**Your goal:**
Read through the listing and copy every line that contains the word "agent".

=======

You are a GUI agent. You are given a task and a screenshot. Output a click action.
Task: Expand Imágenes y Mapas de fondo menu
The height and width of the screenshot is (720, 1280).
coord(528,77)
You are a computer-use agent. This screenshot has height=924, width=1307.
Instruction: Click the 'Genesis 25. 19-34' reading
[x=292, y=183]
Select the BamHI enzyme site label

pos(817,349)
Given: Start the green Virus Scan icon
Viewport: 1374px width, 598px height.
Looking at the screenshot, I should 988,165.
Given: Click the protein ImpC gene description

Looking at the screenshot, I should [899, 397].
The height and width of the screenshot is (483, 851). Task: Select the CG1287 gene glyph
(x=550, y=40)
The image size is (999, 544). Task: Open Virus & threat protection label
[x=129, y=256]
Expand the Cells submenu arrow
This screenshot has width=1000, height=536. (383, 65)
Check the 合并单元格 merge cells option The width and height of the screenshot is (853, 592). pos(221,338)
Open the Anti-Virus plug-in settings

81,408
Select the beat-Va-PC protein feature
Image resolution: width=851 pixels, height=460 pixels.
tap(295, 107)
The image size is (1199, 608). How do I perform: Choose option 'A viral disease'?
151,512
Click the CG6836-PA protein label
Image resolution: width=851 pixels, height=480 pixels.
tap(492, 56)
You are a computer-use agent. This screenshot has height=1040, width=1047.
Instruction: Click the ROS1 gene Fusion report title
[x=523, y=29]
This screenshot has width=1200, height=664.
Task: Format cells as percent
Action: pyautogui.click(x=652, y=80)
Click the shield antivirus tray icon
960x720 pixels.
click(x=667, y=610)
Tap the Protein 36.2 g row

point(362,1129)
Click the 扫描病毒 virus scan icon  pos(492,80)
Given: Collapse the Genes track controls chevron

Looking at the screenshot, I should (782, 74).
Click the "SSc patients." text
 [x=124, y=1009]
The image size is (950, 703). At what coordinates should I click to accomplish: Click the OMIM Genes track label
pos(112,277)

=======

**Expected answer:**
You are a GUI agent. You are given a task and a screenshot. Output a click action.
You are a computer-use agent. This screenshot has height=924, width=1307.
You are a computer-use agent. This screenshot has height=1040, width=1047.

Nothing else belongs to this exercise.